The median income for a household in the community was $25,064, and the median income for a family was $26,741. Males had a median income of $21,536 versus $23,101 for females. The per capita income for the community was $9,798. About 36.1% of families and 34.0% of the population were below the poverty line, including 39.3% of those under age 18 and 36.9% of those age 65 or over.
===2000 census===
As of the census of 2000, there were 3,502 people, 1,227 households, and 879 families residing in the community. The population density was 1,068.1 PD/sqmi. There were 1,574 housing units at an average density of 480.1 /sqmi. The racial makeup of the community was 91.35% Black or African American, 7.91% White, 0.14% Native American, 0.09% Asian, 0.03% from other races, and 0.49% from two or more races. 0.86% of the population were Hispanic or Latino of any race.

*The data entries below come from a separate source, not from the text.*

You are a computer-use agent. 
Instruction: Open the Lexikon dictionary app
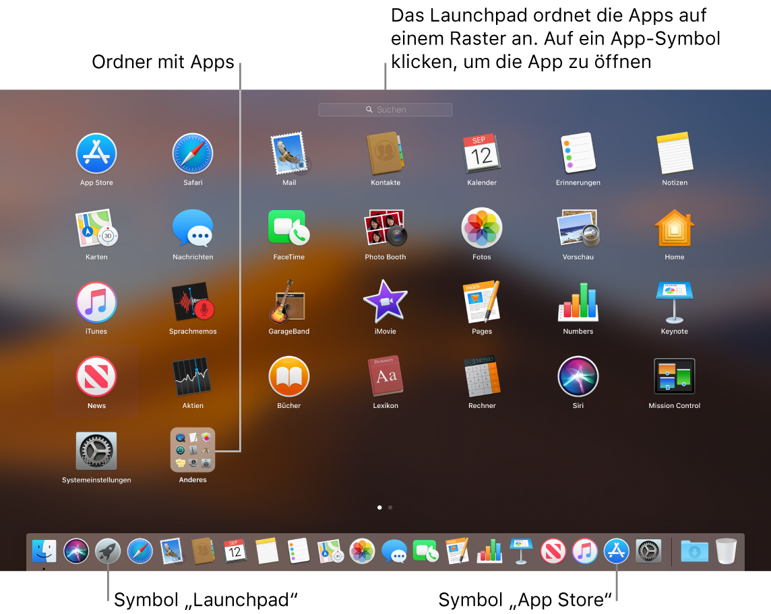(x=386, y=376)
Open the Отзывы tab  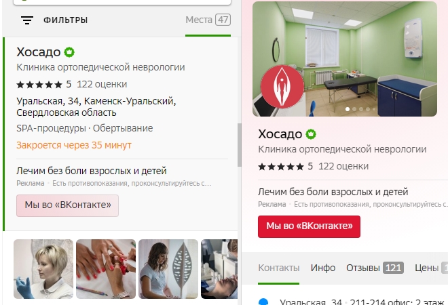pos(375,268)
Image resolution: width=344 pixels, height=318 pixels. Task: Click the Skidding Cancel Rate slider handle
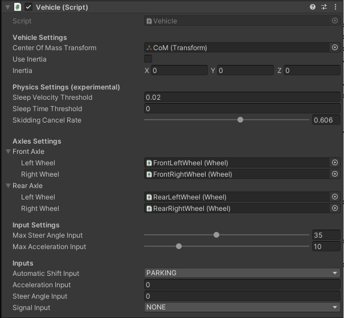click(240, 120)
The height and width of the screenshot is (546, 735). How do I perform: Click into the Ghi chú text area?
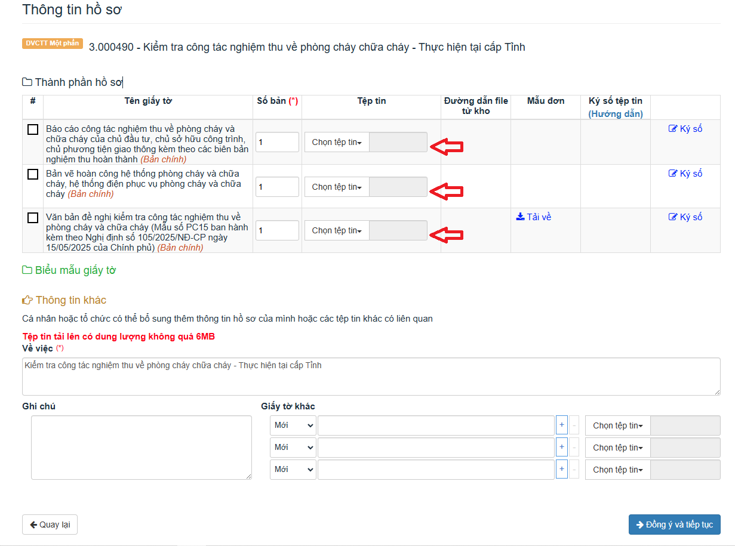(142, 448)
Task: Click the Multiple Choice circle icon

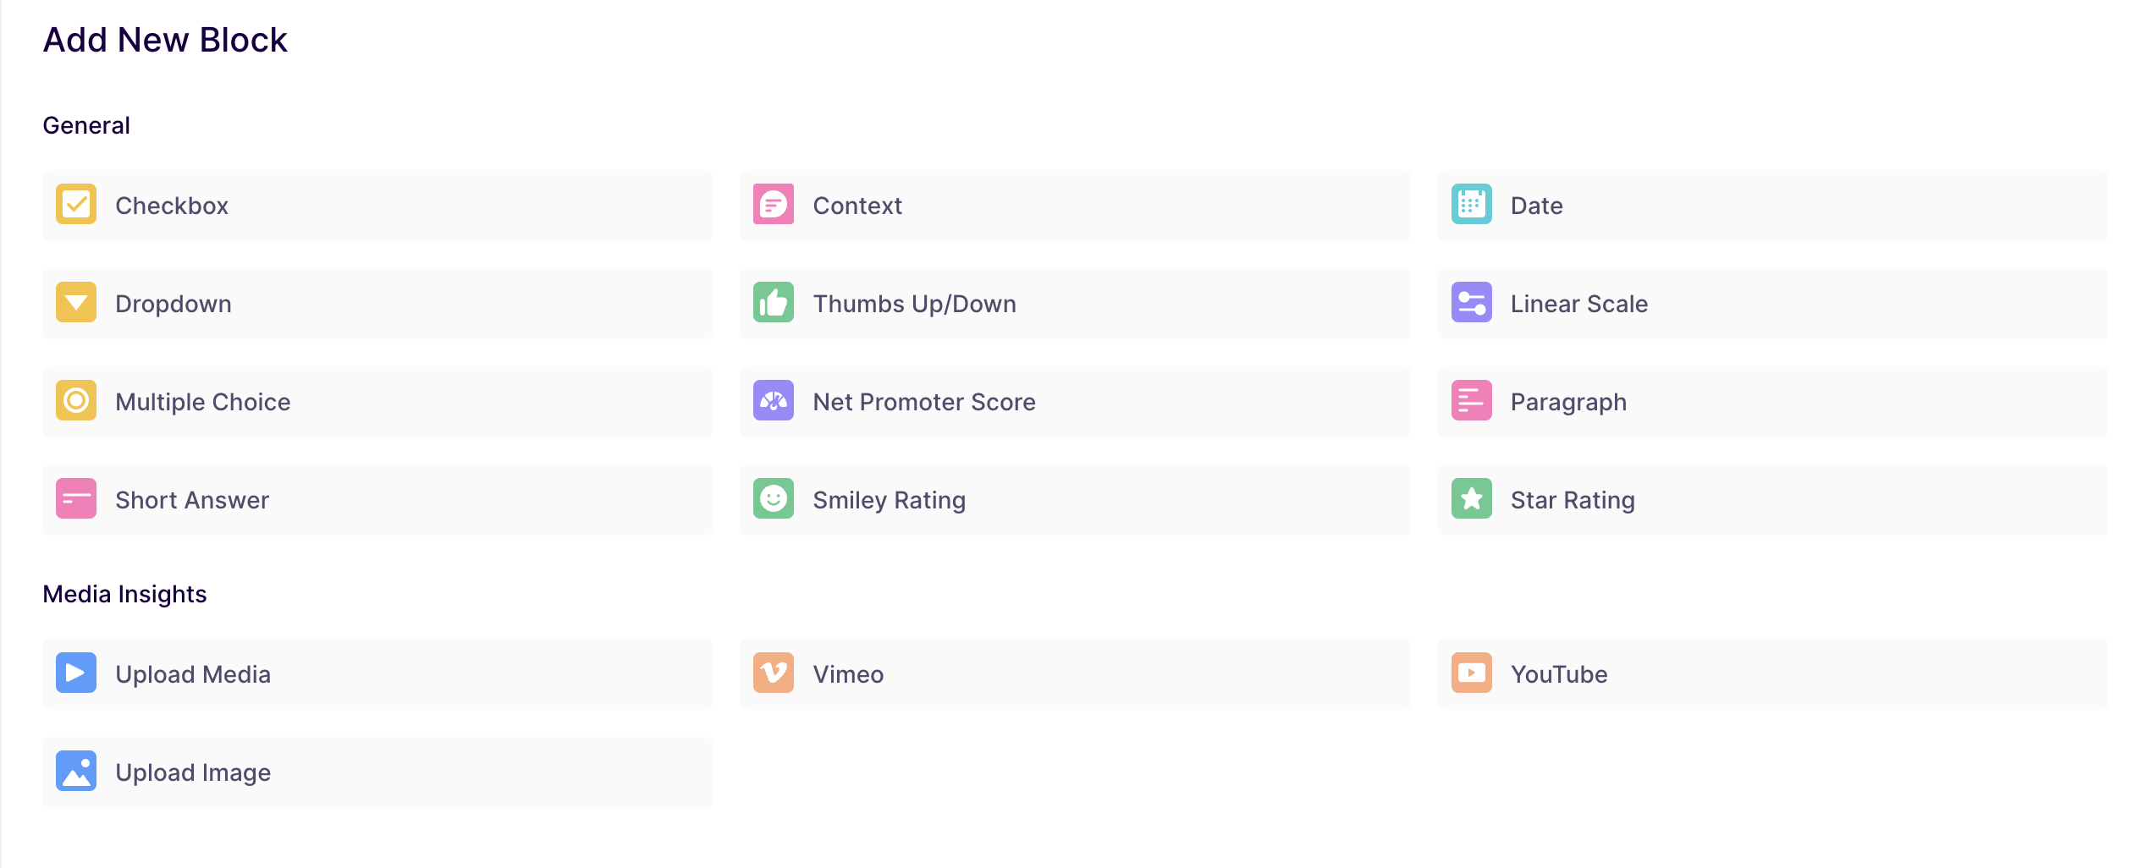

There were 1,227 households, out of which 41.6% had children under the age of 18 living with them, 26.6% were married couples living together, 39.1% had a female householder with no husband present, and 28.3% were non-families. 25.6% of all households were made up of individuals, and 8.2% had someone living alone who was 65 years of age or older. The average household size was 2.85 and the average family size was 3.46.

In the community the population was spread out, with 36.3% under the age of 18, 10.7% from 18 to 24, 27.3% from 25 to 44, 16.7% from 45 to 64, and 9.1% who were 65 years of age or older. The median age was 27 years. For every 100 females, there were 80.4 males. For every 100 females age 18 and over, there were 73.2 males.

The median income for a household in the community was $11,591, and the median income for a family was $15,000. Males had a median income of $27,000 versus $17,786 for females. The per capita income for the community was $9,602. About 53.4% of families and 55.6% of the population were below the poverty line, including 64.8% of those under age 18 and 50.0% of those age 65 or over.